-- Jobs --
**1)** Would you echo the sustainable development passage word for word, from "- Political leadership" to "as a whole."?
**2)** According to the last sentence of the passage's opening paragraph, what does tackling unsustainable trends and achieving the vision of sustainable development require? List every requirement.
**3)** Can you pick up the passage on sustainable development after its final sentence and keep writing it?

Very few of these unsustainable trends are new. Attempts have been made at many levels of government and society to address them. Initiatives such as local Agenda 21 have proved to be an effective means of building a consensus for change at local level. However, these efforts have so far had only limited success due to the difficulty in changing established policies and patterns of behaviour, and in bringing the responses together in a co-ordinated way. Tackling these unsustainable trends and achieving the vision offered by sustainable development requires urgent action; committed and far-sighted political leadership; a new approach to policymaking; widespread participation; and international responsibility.
- Urgent action is needed: Now is the time to confront the challenges to sustainability. Many of the trends that threaten sustainable development result from past choices in production technology, patterns of land use and infrastructure investment, which are difficult to reverse in a short timeframe. Although the major impacts of losses in bio-diversity, increased resistance to antibiotics, or climate change may be felt only after many years, by then they may be very costly or impossible to tackle.
- Political leadership is essential: Strong political commitment will be needed to make the changes required for sustainable development. While sustainable development will undoubtedly benefit society overall, difficult trade-offs between conflicting interests will have to be made. We must face up to these trade-offs openly and honestly. Changes to policy must be made in a fair and balanced way, but narrow sectional interests must not be allowed to prevail over the well-being of society as a whole.
- A new approach to policymaking: Although the Union has a wide range of policies to address the economic, environmental and social dimensions of sustainability, these have developed without enough co-ordination. Too often, action to achieve objectives in one policy area hinders progress in another, while solutions to problems often lie in the hands of policy makers in other sectors or at other levels of government. This is a major cause of many long-term unsustainable trends. In addition, the absence of a coherent long-term perspective means that there is too much focus on short-term costs and too little focus on the prospect of longer term "win-win" situations.

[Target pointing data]
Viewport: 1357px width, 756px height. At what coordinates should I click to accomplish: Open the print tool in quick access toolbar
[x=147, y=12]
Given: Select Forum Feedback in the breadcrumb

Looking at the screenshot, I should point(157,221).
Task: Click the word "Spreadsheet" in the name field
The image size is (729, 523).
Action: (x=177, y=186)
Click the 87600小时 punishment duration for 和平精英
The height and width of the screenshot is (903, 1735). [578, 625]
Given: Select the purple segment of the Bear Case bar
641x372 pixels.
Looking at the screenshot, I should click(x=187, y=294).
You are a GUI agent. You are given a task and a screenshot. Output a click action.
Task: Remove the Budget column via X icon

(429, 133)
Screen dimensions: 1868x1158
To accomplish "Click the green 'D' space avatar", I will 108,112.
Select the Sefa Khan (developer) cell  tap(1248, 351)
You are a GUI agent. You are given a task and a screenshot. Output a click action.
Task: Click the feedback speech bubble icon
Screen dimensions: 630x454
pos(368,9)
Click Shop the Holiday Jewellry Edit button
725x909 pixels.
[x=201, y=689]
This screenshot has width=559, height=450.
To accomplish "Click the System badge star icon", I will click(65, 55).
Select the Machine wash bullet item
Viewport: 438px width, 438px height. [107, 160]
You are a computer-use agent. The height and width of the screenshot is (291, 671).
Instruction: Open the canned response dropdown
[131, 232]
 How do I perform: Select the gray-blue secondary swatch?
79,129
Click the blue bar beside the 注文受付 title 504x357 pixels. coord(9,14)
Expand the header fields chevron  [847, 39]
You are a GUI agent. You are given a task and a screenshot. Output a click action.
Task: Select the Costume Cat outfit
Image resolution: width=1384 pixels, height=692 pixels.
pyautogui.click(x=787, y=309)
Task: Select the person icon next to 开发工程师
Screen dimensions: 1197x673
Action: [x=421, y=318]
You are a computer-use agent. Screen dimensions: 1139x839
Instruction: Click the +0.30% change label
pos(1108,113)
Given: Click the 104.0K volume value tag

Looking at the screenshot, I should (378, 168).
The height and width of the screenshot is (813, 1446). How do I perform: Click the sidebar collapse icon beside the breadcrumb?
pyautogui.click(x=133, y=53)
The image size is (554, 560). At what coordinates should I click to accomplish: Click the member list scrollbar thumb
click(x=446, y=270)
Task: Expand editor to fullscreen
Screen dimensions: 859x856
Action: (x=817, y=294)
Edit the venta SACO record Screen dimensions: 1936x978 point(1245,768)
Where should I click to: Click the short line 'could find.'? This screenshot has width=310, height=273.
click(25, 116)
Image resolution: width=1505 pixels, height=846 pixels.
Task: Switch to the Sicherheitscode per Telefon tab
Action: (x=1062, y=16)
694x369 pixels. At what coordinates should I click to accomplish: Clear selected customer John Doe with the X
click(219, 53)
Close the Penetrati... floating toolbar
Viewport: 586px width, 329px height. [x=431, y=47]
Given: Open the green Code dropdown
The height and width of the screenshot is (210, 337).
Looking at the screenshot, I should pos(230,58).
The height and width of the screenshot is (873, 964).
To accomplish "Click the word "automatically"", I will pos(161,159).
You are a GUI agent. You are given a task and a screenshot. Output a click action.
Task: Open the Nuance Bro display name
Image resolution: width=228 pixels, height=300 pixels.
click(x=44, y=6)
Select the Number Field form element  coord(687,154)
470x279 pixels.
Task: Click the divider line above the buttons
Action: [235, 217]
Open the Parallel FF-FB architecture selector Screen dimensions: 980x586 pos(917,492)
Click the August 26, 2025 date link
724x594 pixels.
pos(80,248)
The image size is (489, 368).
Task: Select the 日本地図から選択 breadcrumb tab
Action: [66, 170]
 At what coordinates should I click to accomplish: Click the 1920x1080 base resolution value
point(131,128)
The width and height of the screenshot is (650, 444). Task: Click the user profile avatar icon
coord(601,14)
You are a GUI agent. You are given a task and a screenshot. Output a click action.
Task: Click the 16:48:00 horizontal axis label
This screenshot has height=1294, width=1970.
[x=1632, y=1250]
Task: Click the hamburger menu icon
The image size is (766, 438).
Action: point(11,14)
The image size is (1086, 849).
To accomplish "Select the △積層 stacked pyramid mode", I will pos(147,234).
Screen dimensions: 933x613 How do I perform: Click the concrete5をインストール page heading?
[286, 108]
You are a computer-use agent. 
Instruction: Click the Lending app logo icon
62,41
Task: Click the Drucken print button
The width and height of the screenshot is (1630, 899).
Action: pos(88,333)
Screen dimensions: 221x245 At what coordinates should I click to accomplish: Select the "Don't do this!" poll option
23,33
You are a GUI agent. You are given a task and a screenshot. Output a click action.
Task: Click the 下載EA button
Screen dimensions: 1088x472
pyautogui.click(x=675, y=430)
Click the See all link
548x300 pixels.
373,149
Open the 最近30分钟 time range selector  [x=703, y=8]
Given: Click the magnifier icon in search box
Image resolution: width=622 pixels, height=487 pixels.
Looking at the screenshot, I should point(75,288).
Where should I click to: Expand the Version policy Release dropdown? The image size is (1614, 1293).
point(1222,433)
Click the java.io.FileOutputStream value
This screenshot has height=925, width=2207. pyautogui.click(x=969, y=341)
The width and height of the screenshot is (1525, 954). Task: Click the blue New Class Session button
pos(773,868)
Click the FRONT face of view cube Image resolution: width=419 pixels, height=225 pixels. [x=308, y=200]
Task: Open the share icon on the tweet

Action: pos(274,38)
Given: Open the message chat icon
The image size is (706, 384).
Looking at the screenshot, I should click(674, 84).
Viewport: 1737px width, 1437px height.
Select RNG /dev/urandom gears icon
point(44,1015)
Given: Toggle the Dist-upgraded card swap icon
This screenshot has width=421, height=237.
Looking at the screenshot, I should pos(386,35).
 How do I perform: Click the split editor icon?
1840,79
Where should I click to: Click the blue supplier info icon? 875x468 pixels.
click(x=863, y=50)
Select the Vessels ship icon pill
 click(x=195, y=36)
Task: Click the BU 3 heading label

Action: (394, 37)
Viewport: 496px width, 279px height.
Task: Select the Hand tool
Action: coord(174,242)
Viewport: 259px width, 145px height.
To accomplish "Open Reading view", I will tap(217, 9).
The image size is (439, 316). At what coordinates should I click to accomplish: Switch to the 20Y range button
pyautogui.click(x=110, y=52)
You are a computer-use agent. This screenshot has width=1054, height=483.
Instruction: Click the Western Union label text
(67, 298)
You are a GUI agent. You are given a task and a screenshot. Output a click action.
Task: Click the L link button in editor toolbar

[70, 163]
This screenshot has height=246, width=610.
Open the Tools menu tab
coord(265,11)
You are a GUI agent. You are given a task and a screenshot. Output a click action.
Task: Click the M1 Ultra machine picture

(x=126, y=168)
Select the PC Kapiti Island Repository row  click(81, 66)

-- Written answers --
**1)**
- Political leadership is essential: Strong political commitment will be needed to make the changes required for sustainable development. While sustainable development will undoubtedly benefit society overall, difficult trade-offs between conflicting interests will have to be made. We must face up to these trade-offs openly and honestly. Changes to policy must be made in a fair and balanced way, but narrow sectional interests must not be allowed to prevail over the well-being of society as a whole.

**2)**
- Urgent action
- Committed and far-sighted political leadership
- A new approach to policymaking
- Widespread participation
- International responsibility

**3)**
- Action must be taken by all and at all levels: Many of the changes needed to secure sustainable development can only successfully be undertaken at EU level. Clear examples arise in policy areas where the Community has exclusive legal competence, or where integrated European economies mean that uncoordinated action by Member States is likely to be ineffective. In other cases, action by national, regional or local governments will be more appropriate. However, while public authorities have a key role in providing a clear long-term framework, it is ultimately individual citizens and businesses who will deliver the changes in consumption and investment patterns needed to achieve sustainable development.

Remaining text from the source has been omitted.